今回の韓国側の対応の背景としては、「安全保障は米国が仕切る」として、米国が韓国と日本への支配構造を維持するために尹大統領をして妥協させた面が大きく、まさにグローバリズムの介入主義の結果でもあるといえます。日本としては、韓国がトンデモナイ国であることをバイデン政権にきちんと説明しなければならなかったはず。
かつて19世紀から福沢諭吉が『脱亜論』で「朝鮮に関わるな」と警告していたように、日本は韓国とは付き合わないという独自の立ち位置を貫くべきなのかもしれません。
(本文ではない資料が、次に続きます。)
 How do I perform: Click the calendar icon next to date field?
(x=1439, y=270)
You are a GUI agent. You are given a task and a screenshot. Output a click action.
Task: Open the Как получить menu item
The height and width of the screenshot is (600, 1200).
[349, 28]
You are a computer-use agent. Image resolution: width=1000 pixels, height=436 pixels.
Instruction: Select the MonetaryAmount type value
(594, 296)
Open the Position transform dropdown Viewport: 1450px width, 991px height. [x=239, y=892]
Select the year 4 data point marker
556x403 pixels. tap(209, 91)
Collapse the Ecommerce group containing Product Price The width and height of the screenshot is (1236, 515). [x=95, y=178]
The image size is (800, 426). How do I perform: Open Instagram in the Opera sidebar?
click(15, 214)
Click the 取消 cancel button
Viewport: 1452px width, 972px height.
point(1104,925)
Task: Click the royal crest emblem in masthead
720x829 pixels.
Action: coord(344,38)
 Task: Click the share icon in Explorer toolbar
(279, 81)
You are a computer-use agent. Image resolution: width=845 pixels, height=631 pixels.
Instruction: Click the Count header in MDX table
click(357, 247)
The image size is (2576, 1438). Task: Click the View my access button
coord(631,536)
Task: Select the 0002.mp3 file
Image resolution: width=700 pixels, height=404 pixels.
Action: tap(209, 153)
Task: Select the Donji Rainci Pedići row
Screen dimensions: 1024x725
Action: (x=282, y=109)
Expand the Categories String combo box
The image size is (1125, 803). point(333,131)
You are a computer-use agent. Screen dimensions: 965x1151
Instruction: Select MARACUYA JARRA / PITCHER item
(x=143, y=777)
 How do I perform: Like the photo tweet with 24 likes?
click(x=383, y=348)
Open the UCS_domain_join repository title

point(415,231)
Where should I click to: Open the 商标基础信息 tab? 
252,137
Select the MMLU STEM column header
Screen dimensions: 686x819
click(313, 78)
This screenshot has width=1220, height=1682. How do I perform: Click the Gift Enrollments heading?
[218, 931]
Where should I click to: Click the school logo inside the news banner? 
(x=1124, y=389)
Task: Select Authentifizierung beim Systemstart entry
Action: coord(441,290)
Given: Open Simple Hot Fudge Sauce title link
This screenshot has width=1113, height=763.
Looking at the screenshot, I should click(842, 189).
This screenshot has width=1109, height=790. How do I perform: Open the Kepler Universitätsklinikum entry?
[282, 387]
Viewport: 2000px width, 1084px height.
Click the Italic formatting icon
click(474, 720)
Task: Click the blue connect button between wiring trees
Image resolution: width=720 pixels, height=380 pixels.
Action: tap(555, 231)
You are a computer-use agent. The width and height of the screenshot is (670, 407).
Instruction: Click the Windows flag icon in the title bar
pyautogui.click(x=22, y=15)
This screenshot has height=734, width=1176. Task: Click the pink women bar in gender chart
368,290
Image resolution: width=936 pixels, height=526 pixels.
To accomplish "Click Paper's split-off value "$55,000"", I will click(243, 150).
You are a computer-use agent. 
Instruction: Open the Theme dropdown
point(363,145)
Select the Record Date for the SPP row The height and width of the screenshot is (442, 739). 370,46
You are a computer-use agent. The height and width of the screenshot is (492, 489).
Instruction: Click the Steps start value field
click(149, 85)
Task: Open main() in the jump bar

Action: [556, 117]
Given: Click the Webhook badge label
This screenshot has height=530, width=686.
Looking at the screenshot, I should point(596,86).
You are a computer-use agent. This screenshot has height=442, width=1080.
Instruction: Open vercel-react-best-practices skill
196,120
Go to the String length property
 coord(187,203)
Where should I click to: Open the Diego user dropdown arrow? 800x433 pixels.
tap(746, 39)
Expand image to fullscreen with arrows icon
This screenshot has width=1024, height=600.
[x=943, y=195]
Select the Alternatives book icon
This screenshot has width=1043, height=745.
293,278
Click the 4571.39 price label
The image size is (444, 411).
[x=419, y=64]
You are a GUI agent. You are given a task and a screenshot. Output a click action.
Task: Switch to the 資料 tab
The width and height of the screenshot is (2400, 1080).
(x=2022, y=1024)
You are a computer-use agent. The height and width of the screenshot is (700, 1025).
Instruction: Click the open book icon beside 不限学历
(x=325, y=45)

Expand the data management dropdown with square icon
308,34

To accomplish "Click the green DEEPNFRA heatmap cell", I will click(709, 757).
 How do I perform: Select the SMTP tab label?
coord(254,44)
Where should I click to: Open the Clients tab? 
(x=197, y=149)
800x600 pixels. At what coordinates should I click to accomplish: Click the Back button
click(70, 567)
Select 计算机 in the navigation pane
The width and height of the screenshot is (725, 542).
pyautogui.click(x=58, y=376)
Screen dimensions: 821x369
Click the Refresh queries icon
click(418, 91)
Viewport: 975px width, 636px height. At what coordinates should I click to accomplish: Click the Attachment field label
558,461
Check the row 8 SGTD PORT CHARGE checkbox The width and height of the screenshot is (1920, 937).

少なくとも、日本の朝鮮統治の歴史的事実への認識を日韓が共有するまでは、そうした立場を貫くのが筋でしょう。
確かに、中国や北朝鮮の脅威が増大しているこんにち、東アジアではNATOに代わる唯一の安全保障の枠組みともされる日米韓の関係の重要性が増しているのは事実です。
そうであればこそ、これまで歴史認識問題に正面から向き合わず、日本国家の軸を忘れて妥協を繰り返してきた自民党政権や政府は、日本の安全保障の上でも大きな禍根を残す大失態を繰り返してきたことになります。
ただ、残念なことに、日本の朝鮮統治がどうであったかを、ほとんどの日本人が知りません。今後、日韓関係を真に正常化して、これを日本の国益に結びつけることを考えるならば、まずは私たち日本人自身が戦後のGHQによる洗脳から脱し、私たちの祖先がアジアに築いてくれた遺産を正しく認識して、真の意味で「日本を取り戻す」ことが不可欠ではないかと思います。
グローバリズム全体主義と対抗できるためにも、正しい歴史認識の共有が急がれます。